El dom., 26 jul. 2020 a las 22:25, André Przywara
(<andre.przywara@xxxxxxx>) escribió:
> So this was actually my first thought: The firmware (U-Boot SPL) sets up
> some basic CPU frequency (888 MHz for H6 [1]), which is known to never
> overheat the chip, even under full load. So any concern from your side
> about the board or SoC overheating could be dismissed, with the current
> mainline code, at least. However you lose the full speed, by quite a
> margin on the H6 (on the A64 it's only 816 vs 1200(ish) MHz).
> However, without the clock entries in the CPU node, the frequency would
> never be changed by Dom0 anyway (nor by Xen, which doesn't even know how
> to do this).
> So from a practical point of view: unless you hack Xen to pass on more
> cpu node properties, you are stuck at 888 MHz anyway, and don't need to
> worry about overheating.
Thank you. Knowing that at least it won't overheat is a relief. But
the performance definitely suffers from the current situation, and
quite a bit. I'm thinking about using KVM instead: even if it does
less paravirtualization of guests, I'm sure that the ability to use
the maximum frequency of the CPU would offset the additional overhead,
and in general offer better performance.

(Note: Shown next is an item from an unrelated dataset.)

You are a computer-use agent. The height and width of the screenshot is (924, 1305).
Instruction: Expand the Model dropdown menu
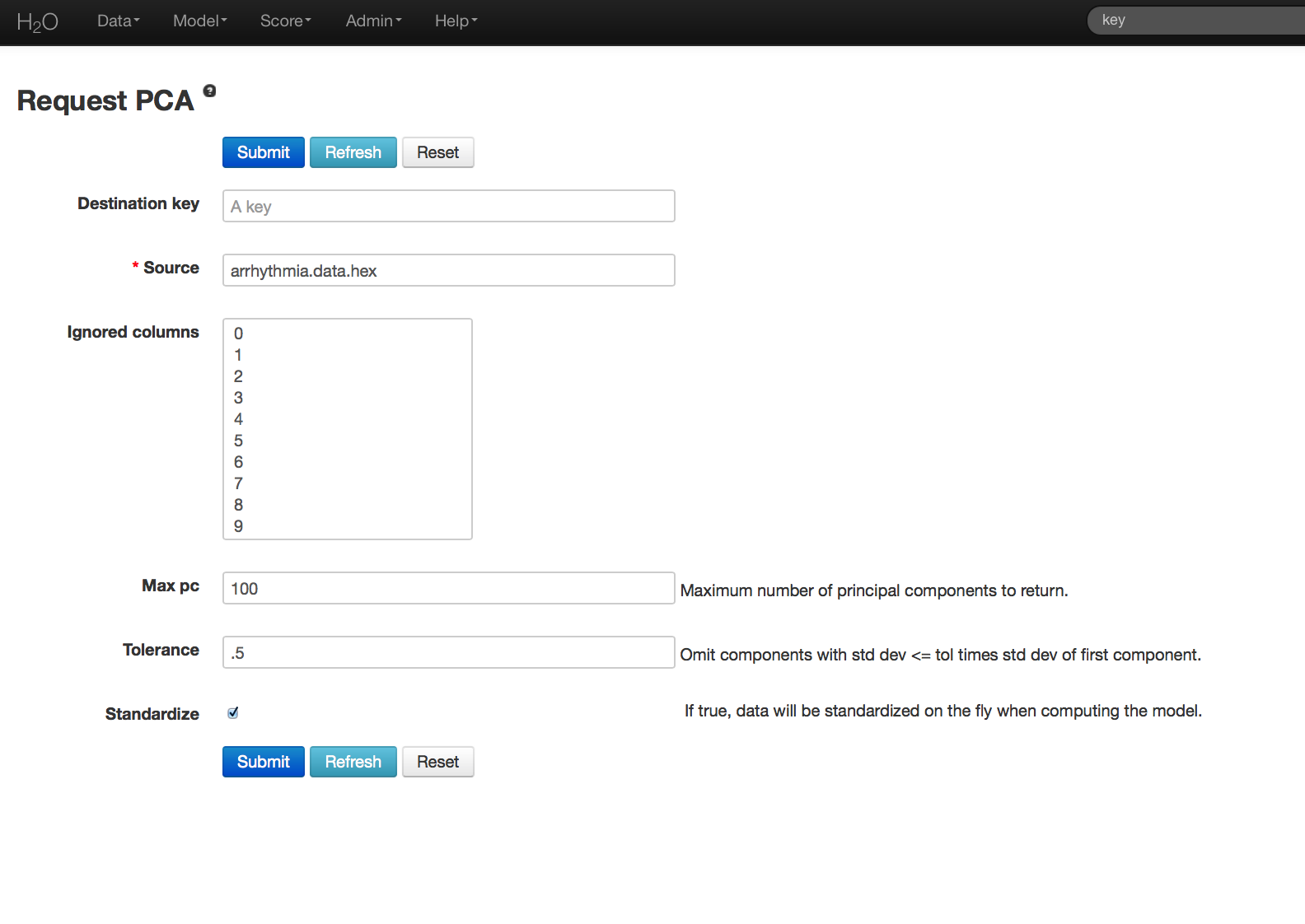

But with KVM I lose the
ability to have individual domU's dedicated to some device driver,
which is a nice thing to have from a security standpoint.

> Now if you would pass on the CPU clock frequency control to Dom0, you
> run into more issues: the Linux governors would probably try to setup
> both frequency and voltage based on load, BUT this would be Dom0's bogus
> perception of the actual system load. Even with pinned Dom0 vCPUs, a
> busy system might spend most of its CPU time in DomU VCPUs, which
> probably makes it look mostly idle in Dom0. Using a fixed governor
> (performance) would avoid this, at the cost of running full speed all of
> the time, probably needlessly.
>
> So fixing the CPU clocking issue is more complex and requires more
> ground work in Xen first, probably involving some enlightenend Dom0
> drivers as well. I didn't follow latest developments in this area, nor
> do I remember x86's answer to this, but it's not something easy, I would
> presume.
I understand, thanks :). I know that recent Intel CPUs (from Sandy
Bridge onwards) use P-states to manage frequencies, and even have a
mode of operation that lets the CPU select the P-states by itself. On
older processors, Xen can probably rely on ACPI data to do the
frequency scaling. But the most similar "standard thing" that my board
has, a AR100 coprocessor that with the (work in progress) Crust
firmware can be used with SCMI, doesn't even seem to support the use
case of changing CPU frequency... and SCMI is the most promising
approach for adding DVFS support in Xen for ARM, according to this
previous work: 
https://www.slideshare.net/xen_com_mgr/xpdds18-cpufreq-in-xen-on-arm-oleksandr-tyshchenko-epam-systems

> Alejandro: can you try to measure the actual CPU frequency in Dom0?
> Maybe some easy benchmark? "mhz" from lmbench does a great job in
> telling you the actual frequency, just by clever measurement. But any
> other CPU bound benchmark would do, if you compare bare metal Linux vs.
> Dom0.
I have measured the CPU frequency in Dom0 using lmbench several times
and it seems to be stuck at 888 MHz, the frequency set by U-Boot.
Overall, the system feels more sluggish than when using bare Linux,
too. It doesn't matter if I apply the "hacky fix" I mentioned before
or not.

> Also, does cpufreq come up in Dom0 at all? Can you select governors and
> frequencies?
It doesn't come up, and no sysfs entries are created for cpufreq. With
the "fix", the kernel prints an error message complaining that it
couldn't probe cpufreq-dt, but it still doesn't come up, and sysfs
entries for cpufreq aren't created either.